I built a trivial docker web app with flask and gunicorn. Everything works, but occasionally when making a request, the response hangs. I see nothing in logging until the worker times out. So it seems like the worker is busy with something, times out, then a new worker picks up the request and immediately responds.
I set it up with only 1 worker. I know I can just add another worker. But there are no other requests other than my manual poking. Nothing else happening. So I'm super curious what else this one worker or the master gunicorn worker would be doing in the container (heartbeat, error handling that expensive)?
My Dockerfile:
FROM python:3.6-slim
WORKDIR /app
COPY . .
RUN pip install -r requirements.txt --no-cache-dir
EXPOSE 5000
CMD ["gunicorn", "-w", "1", "-t", "30", "--worker-tmp-dir", "/dev/shm", "-b", "0.0.0.0:5000", "app:app"]
My trivial app:
import logging
import model
from flask import Flask, request, jsonify
app = Flask(__name__)
@app.errorhandler(Exception)
def handle_error(e):
code = 500
app.log_exception(e)
return jsonify(message=str(e)), code
@app.route("/predict", methods=["POST", "GET"])
def predict():
result = model.predict(None)
return jsonify(result)
model = model.mcascorer()
if __name__ == '__main__':
app.run(debug=True, host='0.0.0.0')
else:
gunicorn_logger = logging.getLogger('gunicorn.error')
app.logger.handlers = gunicorn_logger.handlers
app.logger.setLevel(gunicorn_logger.level)
My super tiny little "model" I call predict on:
class mcascorer:
def predict_proba(self, features):
return 'hello'
def predict(self, features):
return 'hello'
Usually responds immediately but during timeouts log looks like this:
[2020-05-21 18:09:28 +0000] [9] [DEBUG] Closing connection.

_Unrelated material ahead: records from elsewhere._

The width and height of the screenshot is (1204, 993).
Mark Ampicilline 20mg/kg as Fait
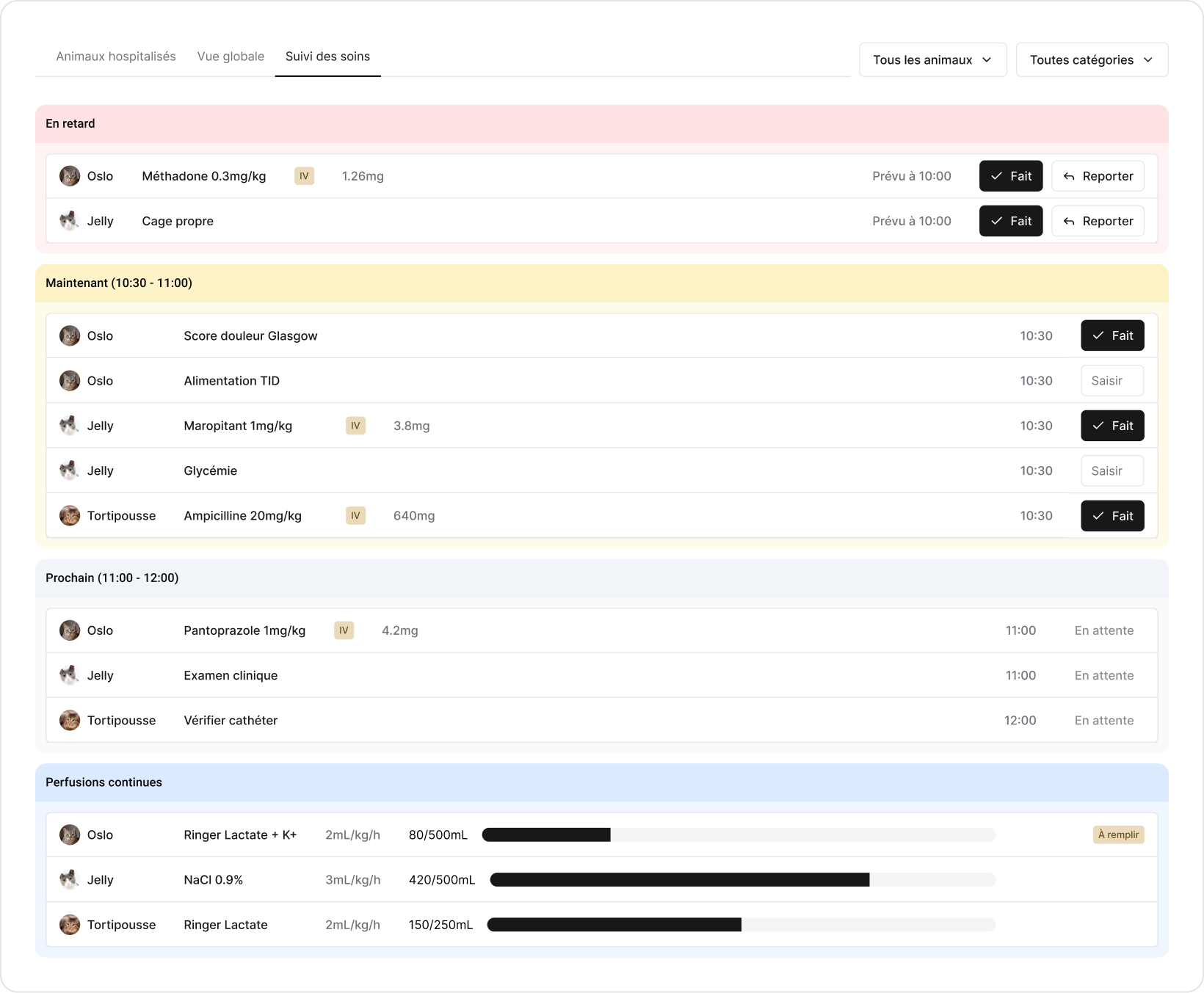click(x=1112, y=516)
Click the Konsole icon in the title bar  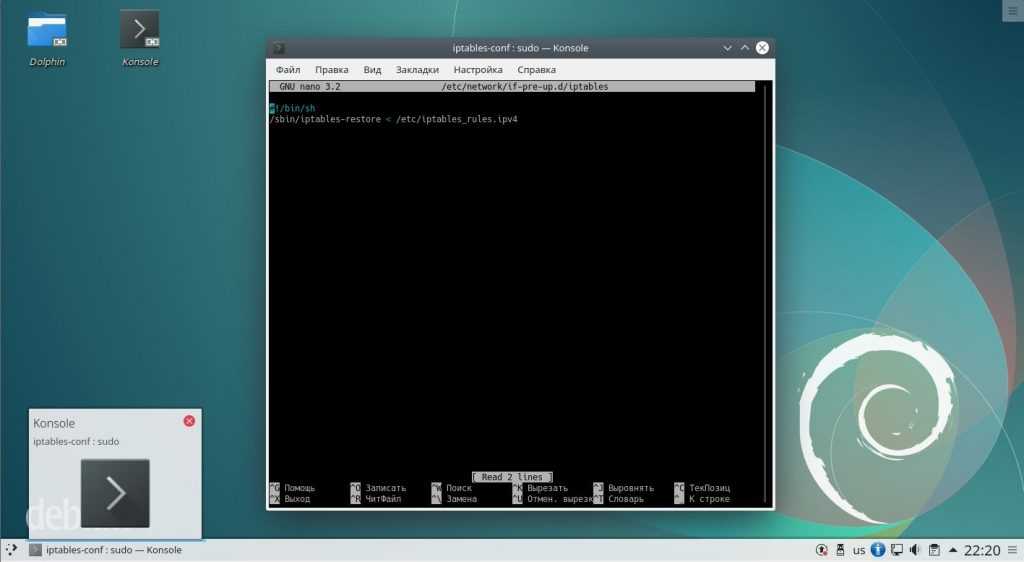[x=279, y=48]
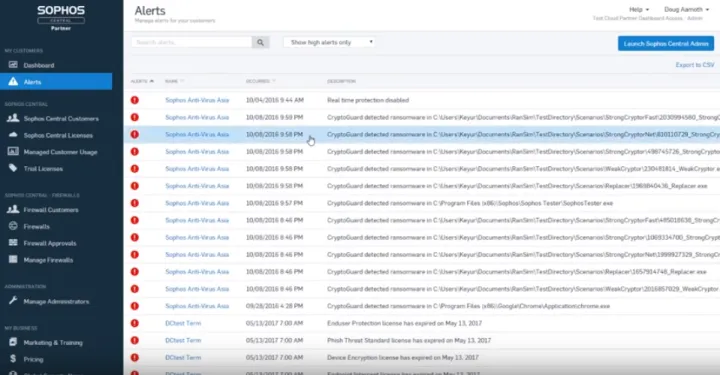
Task: Click the Managed Customer Usage chart icon
Action: pos(13,151)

[2020-05-21 18:09:58 +0000] [1] [CRITICAL] WORKER TIMEOUT (pid:9)
[2020-05-21 18:09:58 +0000] [9] [INFO] Worker exiting (pid: 9)
[2020-05-21 18:09:58 +0000] [11] [INFO] Booting worker with pid: 11
[2020-05-21 18:09:58 +0000] [11] [DEBUG] GET /predict
It appears the worker is blocked on something else - but I have no idea what that would be. A heartbeat query coming in at the same time shouldn't take that long, but it hangs for many seconds - entire duration of timeout I set for the worker actually. The only other thing happening is error logging, but not sure why that would block or take so long. Even if it were writing to disk, this seems odd.
The closest issue I could find is here: Docker: Running a Flask app via Gunicorn - Worker timeouts? Poor performance? which links to this article: https://pythonspeed.com/articles/gunicorn-in-docker/
I followed their guide and updated the Dockerfile for tmp memory location "--worker-tmp-dir", "/dev/shm"
I did not add more workers. I know I can but I would really like to know what's going on rather than blindly throwing resources at it. Any ideas are much appreciated.